The lecture that day was on adult strabismus, delivered by Joseph, Napolitano, MD, Omni’s pediatric and adult strabismus surgeon. “Dr. Nap” knows his stuff-strabismus. Our usual lecturer, retina specialist Dr. Burton Wisotsky, lectures on, well, retina. Diabetic retinopathy, retinal macula degeneration, retinal detachments. Peripheral retinal degenerations, hereditary retina degenerations, and retinal lesions. Retina this and retina that. Dr. Douglas Grayson, glaucoma. Open-angle, narrow-angle. Uveitic glaucoma, secondary glaucoma. Fields, OCTs, nerve heads and pachymetry in glaucoma. It’s all glaucoma, all the time (with good dose of cataract surgery lessons). And of course, Dr. Maher delivers a top-notch oculoplastic session.

I am delighted to share lecture time with these fine surgeons. This particular Friday I asked our audience what they would be interested in learning more about. The breadth of interests of these doctors was amazing. I received requests that included information on new therapeutics, anterior segment disease, and neuro-optometry. Inquiries for clinical and practice management tips, pediatric optometry, and how to encourage patient contact lens compliance were filed. My favorite request? “The Future of Optometry.”

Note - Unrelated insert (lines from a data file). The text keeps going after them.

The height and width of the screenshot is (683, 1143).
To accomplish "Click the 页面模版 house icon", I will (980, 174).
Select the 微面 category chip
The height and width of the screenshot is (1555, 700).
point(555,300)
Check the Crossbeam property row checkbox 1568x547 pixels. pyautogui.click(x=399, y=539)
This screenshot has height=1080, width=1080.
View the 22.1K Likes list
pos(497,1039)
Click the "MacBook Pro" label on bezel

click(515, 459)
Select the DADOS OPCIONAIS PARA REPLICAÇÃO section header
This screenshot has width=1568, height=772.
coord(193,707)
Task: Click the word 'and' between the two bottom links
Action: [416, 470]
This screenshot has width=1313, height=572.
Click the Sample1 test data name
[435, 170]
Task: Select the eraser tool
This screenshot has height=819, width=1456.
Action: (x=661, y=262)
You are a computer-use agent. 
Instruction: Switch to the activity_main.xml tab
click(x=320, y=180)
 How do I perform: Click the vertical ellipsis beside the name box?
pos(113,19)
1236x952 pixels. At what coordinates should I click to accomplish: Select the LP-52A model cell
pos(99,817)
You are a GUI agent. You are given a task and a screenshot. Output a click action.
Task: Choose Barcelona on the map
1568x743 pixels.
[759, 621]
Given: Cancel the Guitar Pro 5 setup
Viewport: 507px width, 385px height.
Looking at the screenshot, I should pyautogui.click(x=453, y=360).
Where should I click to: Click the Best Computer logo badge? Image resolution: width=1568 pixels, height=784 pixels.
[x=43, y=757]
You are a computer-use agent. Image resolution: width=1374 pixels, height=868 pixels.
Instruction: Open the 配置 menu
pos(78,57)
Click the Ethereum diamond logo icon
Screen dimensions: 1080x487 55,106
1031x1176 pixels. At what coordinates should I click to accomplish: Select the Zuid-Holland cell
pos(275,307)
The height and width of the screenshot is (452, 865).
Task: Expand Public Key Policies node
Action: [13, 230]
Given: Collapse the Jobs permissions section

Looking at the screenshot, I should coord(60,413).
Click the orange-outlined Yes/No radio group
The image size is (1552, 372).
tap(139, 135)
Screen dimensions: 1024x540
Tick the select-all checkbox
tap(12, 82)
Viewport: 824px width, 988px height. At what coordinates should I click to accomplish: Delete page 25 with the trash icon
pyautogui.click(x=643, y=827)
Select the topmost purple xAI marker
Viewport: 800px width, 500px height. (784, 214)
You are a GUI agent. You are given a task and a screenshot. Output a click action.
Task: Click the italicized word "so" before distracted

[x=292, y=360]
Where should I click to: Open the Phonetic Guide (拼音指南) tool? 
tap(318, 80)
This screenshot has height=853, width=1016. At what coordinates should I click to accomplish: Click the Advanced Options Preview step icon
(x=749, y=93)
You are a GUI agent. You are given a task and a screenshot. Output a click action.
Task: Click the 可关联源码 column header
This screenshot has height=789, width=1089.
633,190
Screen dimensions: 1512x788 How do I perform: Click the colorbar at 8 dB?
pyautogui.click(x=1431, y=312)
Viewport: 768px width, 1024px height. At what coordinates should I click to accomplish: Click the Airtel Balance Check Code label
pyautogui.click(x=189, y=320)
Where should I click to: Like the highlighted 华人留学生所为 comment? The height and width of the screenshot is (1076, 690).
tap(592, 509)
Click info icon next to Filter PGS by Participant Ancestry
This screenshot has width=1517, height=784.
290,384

How fortunate are we optometrists that every day we encounter, recognize, and manage such diverse pathology? As primary care doctors we are charged with knowing it all, from childhood disorders to geriatric concerns. Unlike my Omni specialist’s narrow areas of expertise, we are abreast of the “whole picture,” the “whole person” from refractive error to retinal diagnosis. And, to keep rolling in alliteration, from contacts to cataracts, astigmatism to amblyopia, polycarbonate to polypoidal choroidal vasculopathy.